Wettlauf im Orbit: Wie Europa seine digitale Souveränität sichert

Mit einem kurzen Grußwort eröffnete Tino Klinger, Sektionssprecher Odenwald, die Veranstaltung und führte in das hochaktuelle Thema ein: In einer Zeit globaler Krisen und wachsender Spannungen werde der Aufbau sicherer, unabhängiger Kommunikationswege zur strategischen Herausforderung – und der Weltraum rücke zunehmend ins Zentrum dieser Debatte. Die Dominanz des US-amerikanischen Starlink-Systems unter Elon Musk zeigt dabei nicht nur technische Überlegenheit, sondern auch politische Abhängigkeiten auf.
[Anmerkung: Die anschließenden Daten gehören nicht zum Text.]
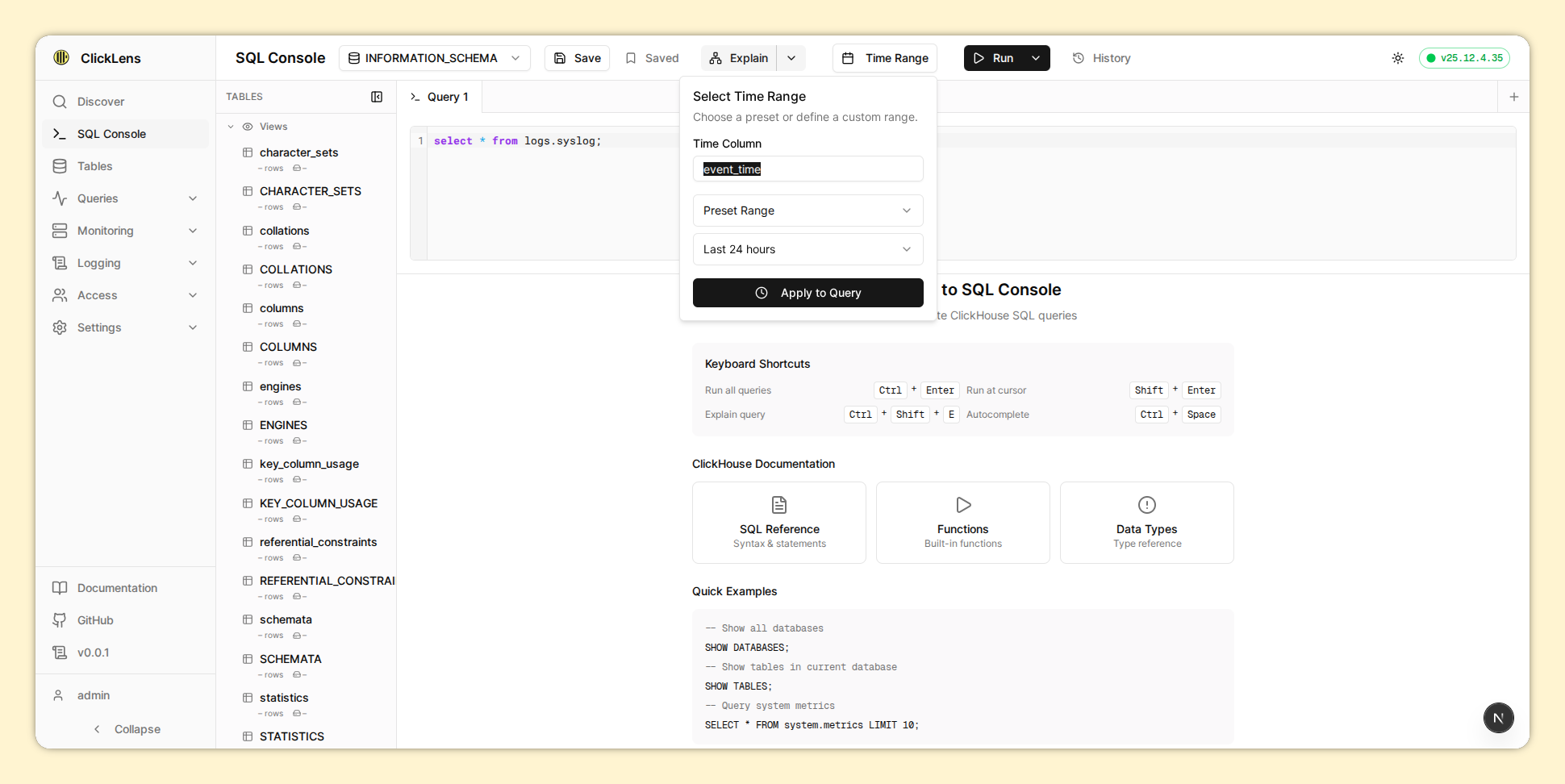Collapse the Views tree group
The width and height of the screenshot is (1565, 784).
[x=232, y=127]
In seinem Impulsvortrag machte Michael Gahler MdEP, außenpolitischer Sprecher der EVP-Fraktion und stellvertretendes Mitglied im Ausschuss für Sicherheit und Verteidigung des Europäischen Parlaments, unmissverständlich klar: Europa müsse im All mehr Eigenständigkeit entwickeln – und Hessen könne dabei eine Schlüsselrolle einnehmen. Herr Gahler wies darauf hin, dass Hessen als eines der wenigen Bundesländer über eine eigene Raumfahrtstrategie verfüge und mit einem zentralen Weltraumzentrum wichtige Impulse setze. Doch die Realität sei ernüchternd: Die Unterschiede im Raumfahrtbudget zwischen der EU und den USA seien eklatant. Dabei habe sich spätestens im Ukrainekrieg gezeigt, wie essenziell robuste und resiliente Weltrauminfrastruktur ist. Starlink habe der Ukraine nicht nur im Kampfgeschehen, sondern auch im zivilen Bereich eine stabilere Internetverbindung ermöglicht als viele europäische Länder im Alltag vorweisen könnten.
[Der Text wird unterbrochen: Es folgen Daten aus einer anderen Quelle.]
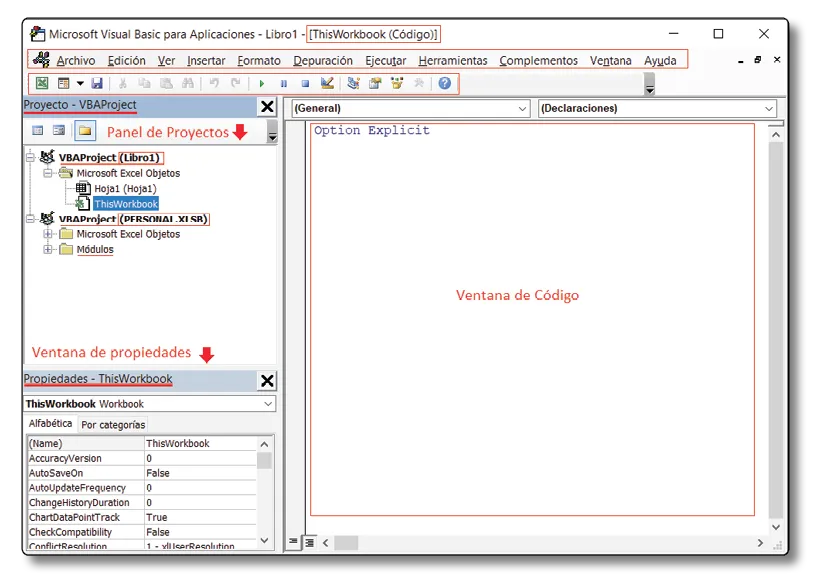This screenshot has height=583, width=828.
Task: Click the blue Help question mark icon
Action: tap(444, 84)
Der Weltraum werde jedoch nicht nur aus wirtschaftlichen Gründen relevanter. Auch die NATO sehe ihn längst als neue Kampfzone – ein Schauplatz, in dem Kommunikationssatelliten und strategische Infrastruktur gezielt geschützt werden müssten. Der rechtliche Rahmen hingegen ist bedenklich, Waffenstationierungen im All seien bisher nicht ausdrücklich verboten, internationale Vereinbarungen bestenfalls rudimentär.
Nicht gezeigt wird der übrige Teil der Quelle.